**EXERCISE AIM**
From the text on genomic selection in perennial tropical crops, list every species in which no genomic selection study has yet been conducted.

Genomic selection (GS) should revolutionize the breeding of perennial tropical crops and plantation trees as it has already produced promising results in terms of an increase in the rate of genetic progress. GS will (i) enable increased selection intensity and/or a shorter generation interval by replacing all or some phenotyping by genotyping in selected breeding cycles and (ii) increase accuracy for traits that are difficult to phenotype. Overall, the main factors that affect GS accuracy have been well studied in perennial tropical crops and plantation trees. However, the level of studies on GS varied in the following species: Some, like eucalyptus and oil palm, can be considered as models for GS including an in-depth assessment of its practical potential; in others, like banana and guava, GS studies were recently initiated, while in other species, like coconut, papaya, avocado, mango, and teak, despite their economic importance, no GS study has been conducted so far.

The results obtained in the plant and animal species where GS has been investigated to date suggest that optimal GS predictions could be achieved through joint analysis of all available information concerning genotype-to-phenotype relations, possibly including multiple omics and phenotypic data on multiple traits in several well-characterized environments, using prior information available on markers and all types of polymorphisms present in the populations concerned. For perennial crops, in which phenotyping is particularly complex and resource-consuming, there is an urgent need for increased international cooperation in the form of GS-based consortia to be able to gather such large datasets at a reasonable cost. The optimal implementation of GS will also require going beyond the standard GS technologies and methodologies used today. In particular, high-throughput phenotyping is a key approach to gathering the required amount of phenotypic data on such large populations at a reasonable rate and cost. Statistical methodologies able to handle large multidimensional heterogeneous datasets are also required, and machine learning approaches are crucial, particularly artificial neural networks.

**RECORDS PROVIDED**
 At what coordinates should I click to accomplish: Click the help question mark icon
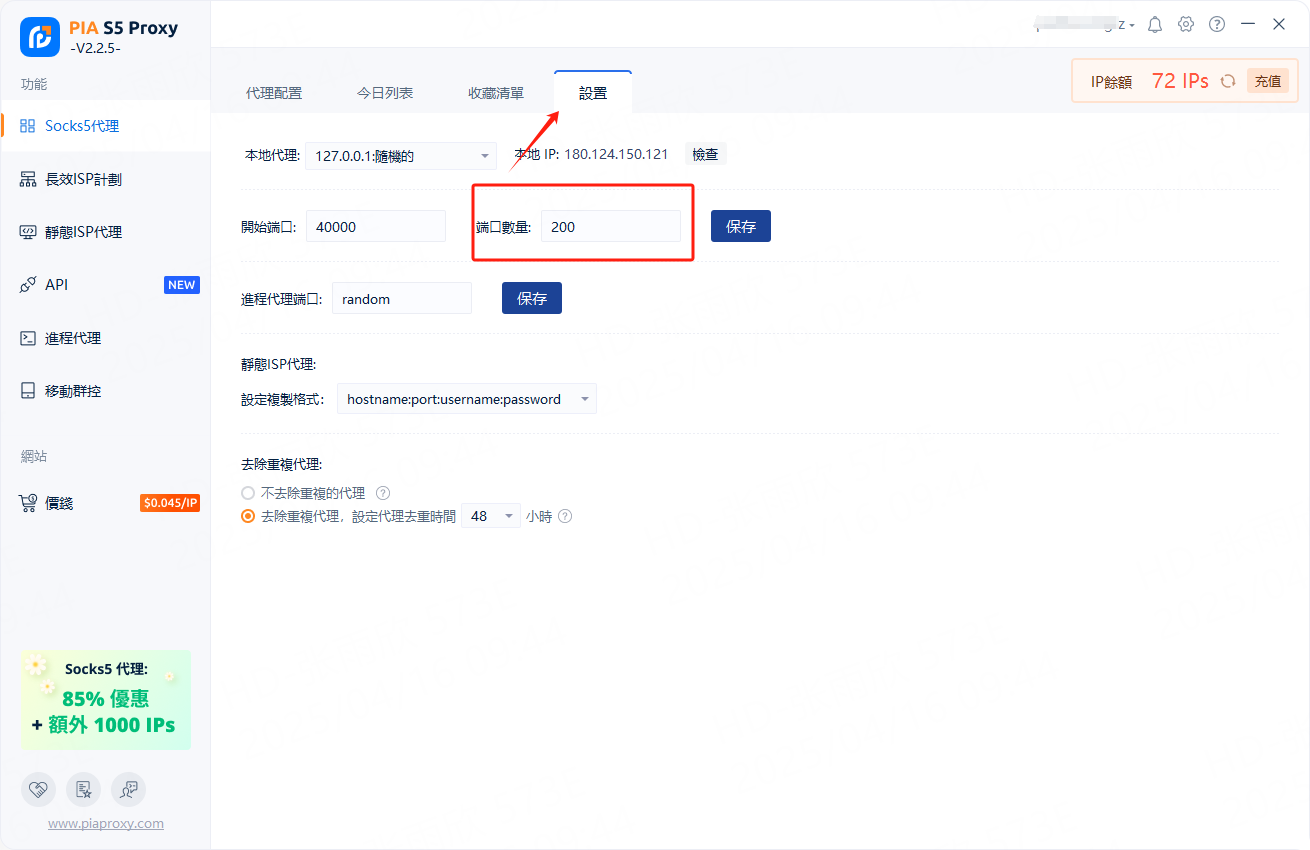pyautogui.click(x=1217, y=24)
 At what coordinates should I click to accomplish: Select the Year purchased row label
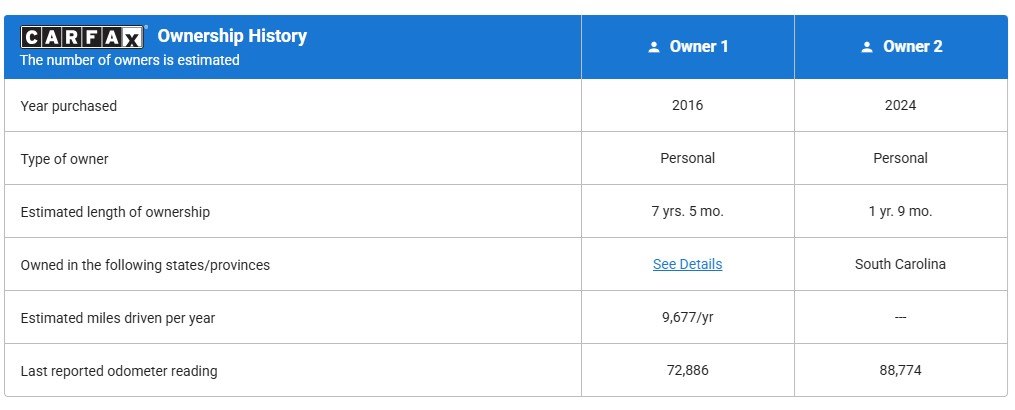[x=68, y=106]
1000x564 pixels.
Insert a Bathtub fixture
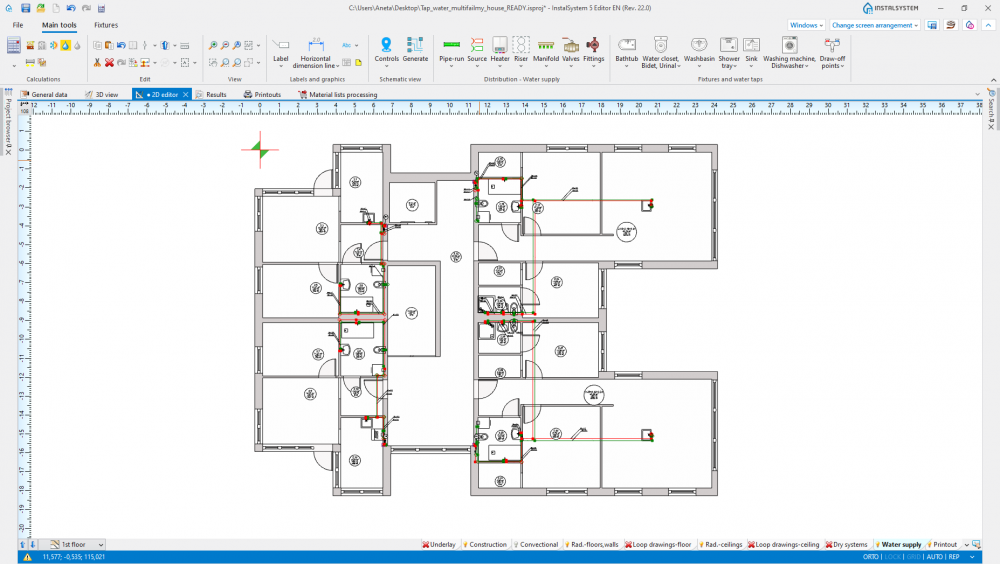point(627,50)
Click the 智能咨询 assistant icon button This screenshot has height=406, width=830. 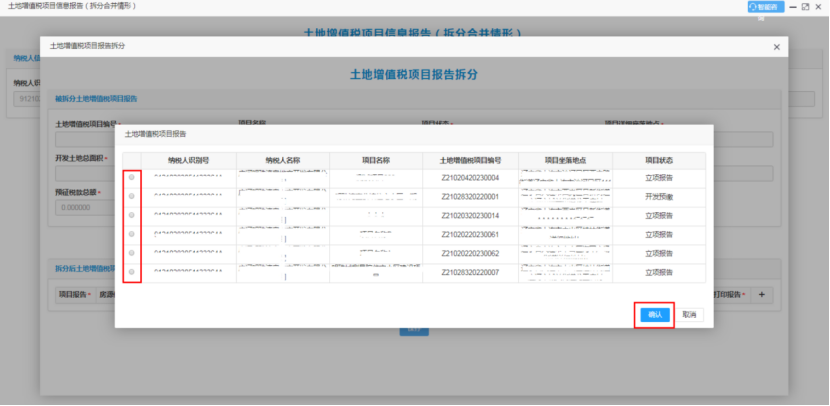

**RESULT OF THE TASK**
Coconut, papaya, avocado, mango, teak